The dataFrame, `count_wins`, has the number of wins a team got in their championship run. Let's rename the last column from `positionOrder` to `wins`

In [29]:
count_wins = count_wins.rename(index=str, columns={"finishingPosition": "wins"})

In [30]:
count_wins.sort_values(by="wins",ascending=False)

Unnamed: 0,year,constructor,wins
66,2016,Mercedes,19
65,2015,Mercedes,16
64,2014,Mercedes,16
38,1988,McLaren,15
54,2004,Ferrari,15
52,2002,Ferrari,15
63,2013,Red Bull Racing,13
34,1984,McLaren,12
67,2017,Mercedes,12
61,2011,Red Bull Racing,12


Let's save the list:

In [31]:
count_wins.to_csv("../data/output/win_count.csv",index=False)

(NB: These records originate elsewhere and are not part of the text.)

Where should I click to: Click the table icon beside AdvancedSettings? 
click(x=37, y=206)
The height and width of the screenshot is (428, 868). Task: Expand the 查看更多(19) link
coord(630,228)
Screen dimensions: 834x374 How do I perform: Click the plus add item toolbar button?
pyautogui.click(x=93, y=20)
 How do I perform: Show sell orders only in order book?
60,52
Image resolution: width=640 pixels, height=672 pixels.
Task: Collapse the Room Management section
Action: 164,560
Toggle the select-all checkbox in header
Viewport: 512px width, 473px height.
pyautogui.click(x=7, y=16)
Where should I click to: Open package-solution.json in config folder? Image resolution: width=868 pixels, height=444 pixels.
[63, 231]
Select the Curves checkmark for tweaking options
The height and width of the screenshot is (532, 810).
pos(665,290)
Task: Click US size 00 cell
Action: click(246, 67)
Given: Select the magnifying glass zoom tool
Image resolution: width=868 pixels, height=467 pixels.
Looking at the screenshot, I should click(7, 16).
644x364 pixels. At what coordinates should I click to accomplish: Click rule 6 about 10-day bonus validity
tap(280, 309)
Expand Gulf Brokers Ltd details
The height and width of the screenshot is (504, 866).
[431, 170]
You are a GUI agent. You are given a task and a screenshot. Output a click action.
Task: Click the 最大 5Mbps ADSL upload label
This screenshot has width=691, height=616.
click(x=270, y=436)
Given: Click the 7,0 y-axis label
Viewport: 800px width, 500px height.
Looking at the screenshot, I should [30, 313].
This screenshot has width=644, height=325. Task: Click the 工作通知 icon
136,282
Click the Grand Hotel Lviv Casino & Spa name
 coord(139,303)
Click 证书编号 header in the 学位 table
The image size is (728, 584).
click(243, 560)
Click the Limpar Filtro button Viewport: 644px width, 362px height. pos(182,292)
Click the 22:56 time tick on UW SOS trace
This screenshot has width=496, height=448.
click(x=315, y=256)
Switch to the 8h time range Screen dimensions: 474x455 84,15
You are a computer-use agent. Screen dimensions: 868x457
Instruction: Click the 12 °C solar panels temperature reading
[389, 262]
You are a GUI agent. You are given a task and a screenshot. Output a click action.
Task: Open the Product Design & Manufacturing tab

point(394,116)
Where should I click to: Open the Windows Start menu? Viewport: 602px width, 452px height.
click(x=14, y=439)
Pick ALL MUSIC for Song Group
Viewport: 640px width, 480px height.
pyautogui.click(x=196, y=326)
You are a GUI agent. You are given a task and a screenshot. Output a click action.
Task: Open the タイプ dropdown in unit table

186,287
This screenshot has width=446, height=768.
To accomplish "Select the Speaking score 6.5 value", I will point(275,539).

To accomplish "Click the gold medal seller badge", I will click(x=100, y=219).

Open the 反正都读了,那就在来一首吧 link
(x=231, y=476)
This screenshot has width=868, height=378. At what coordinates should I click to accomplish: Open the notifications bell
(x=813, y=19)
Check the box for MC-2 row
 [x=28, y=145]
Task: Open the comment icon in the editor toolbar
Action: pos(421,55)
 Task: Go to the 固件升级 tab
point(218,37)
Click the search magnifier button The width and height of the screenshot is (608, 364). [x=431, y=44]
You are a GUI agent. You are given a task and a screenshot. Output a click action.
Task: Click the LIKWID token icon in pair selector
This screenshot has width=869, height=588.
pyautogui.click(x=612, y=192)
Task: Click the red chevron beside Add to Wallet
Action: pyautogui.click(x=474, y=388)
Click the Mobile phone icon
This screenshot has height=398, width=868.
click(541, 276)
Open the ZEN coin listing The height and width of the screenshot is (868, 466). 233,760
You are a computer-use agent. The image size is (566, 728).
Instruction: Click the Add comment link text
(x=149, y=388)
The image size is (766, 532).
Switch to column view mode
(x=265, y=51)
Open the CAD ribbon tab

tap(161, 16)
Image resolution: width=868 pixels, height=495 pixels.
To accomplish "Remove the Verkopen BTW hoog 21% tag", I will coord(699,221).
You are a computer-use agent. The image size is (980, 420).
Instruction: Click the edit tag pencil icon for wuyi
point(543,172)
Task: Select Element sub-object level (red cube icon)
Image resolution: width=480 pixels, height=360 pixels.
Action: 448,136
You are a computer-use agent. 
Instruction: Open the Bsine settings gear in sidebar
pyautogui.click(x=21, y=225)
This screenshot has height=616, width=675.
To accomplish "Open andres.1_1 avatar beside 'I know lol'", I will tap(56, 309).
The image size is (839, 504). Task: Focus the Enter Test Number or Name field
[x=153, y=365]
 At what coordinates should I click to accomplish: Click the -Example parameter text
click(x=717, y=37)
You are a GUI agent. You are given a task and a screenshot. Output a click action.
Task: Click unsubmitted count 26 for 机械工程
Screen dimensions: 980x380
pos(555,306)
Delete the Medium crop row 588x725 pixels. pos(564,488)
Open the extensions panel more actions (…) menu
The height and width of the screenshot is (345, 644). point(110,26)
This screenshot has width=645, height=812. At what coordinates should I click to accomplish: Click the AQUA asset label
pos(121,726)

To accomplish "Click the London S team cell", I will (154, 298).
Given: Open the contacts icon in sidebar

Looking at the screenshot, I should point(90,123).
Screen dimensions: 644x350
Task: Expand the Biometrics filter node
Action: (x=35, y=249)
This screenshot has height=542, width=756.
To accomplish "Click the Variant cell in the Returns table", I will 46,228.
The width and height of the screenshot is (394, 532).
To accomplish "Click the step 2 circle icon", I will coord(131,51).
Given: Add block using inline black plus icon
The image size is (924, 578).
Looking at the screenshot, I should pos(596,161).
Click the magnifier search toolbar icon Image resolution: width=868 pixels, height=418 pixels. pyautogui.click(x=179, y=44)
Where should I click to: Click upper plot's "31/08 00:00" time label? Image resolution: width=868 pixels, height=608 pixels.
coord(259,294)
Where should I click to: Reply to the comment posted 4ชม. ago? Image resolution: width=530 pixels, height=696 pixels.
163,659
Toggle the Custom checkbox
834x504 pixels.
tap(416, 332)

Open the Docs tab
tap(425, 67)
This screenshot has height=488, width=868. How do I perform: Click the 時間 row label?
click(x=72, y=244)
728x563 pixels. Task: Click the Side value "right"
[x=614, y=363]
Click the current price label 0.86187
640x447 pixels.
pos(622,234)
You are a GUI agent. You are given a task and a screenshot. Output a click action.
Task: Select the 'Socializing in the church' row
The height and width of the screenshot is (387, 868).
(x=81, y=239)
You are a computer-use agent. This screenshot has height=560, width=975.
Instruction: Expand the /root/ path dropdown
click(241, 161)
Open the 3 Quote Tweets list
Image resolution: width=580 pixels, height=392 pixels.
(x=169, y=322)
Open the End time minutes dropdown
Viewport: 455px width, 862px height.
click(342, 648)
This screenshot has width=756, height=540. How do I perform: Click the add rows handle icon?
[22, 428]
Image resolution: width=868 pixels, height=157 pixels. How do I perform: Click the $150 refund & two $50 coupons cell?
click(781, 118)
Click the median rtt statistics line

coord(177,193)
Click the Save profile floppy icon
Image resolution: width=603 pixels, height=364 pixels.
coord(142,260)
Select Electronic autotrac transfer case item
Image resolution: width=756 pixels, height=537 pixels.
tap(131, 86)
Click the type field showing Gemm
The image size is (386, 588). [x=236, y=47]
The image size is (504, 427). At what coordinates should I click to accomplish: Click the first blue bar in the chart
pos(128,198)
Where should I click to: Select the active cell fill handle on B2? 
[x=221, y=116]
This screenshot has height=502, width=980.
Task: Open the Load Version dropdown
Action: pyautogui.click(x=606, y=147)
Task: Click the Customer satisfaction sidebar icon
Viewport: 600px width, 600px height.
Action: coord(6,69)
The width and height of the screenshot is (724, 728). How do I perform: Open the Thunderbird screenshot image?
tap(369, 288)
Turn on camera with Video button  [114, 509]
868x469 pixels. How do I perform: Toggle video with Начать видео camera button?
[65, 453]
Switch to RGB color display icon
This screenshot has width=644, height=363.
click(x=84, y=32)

Looking at this list, Mercedes' 2016 run would be the best F1 season. But we're not accounting for the fact that the number of races per season has varied. Let's try to take that into account by finding the number of races in a season and dividing the number of wins by the number of races in the season.

In [32]:
normalize_wins = count_wins.copy()

In [33]:
def races_in_season(row):
    y = int(row["year"])
    season = results2[results2.year == y]
    number = season.raceRound.max()
    return number

In [34]:
normalize_wins["races"] = normalize_wins.apply(races_in_season, axis=1)

In [35]:
normalize_wins.head()

Unnamed: 0,year,constructor,wins,races
0,1950,Alfa Romeo,6,7
1,1951,Alfa Romeo,4,9
2,1952,Ferrari,7,8
3,1953,Ferrari,7,9
4,1954,Mercedes,4,9


Now we can find the percentage of races each team had in their season:

In [36]:
normalize_wins["win_percentage"] = (normalize_wins["wins"] / normalize_wins["races"])

In [37]:
normalize_wins.head()

Unnamed: 0,year,constructor,wins,races,win_percentage
0,1950,Alfa Romeo,6,7,0.857143
1,1951,Alfa Romeo,4,9,0.444444
2,1952,Ferrari,7,8,0.875
3,1953,Ferrari,7,9,0.777778
4,1954,Mercedes,4,9,0.444444


And now we can resort from highest to lowest. I could scale things by 100 here to get percentages, but I can also do that when I get to plotting.

In [38]:
normalize_wins.sort_values(by="win_percentage",ascending=False)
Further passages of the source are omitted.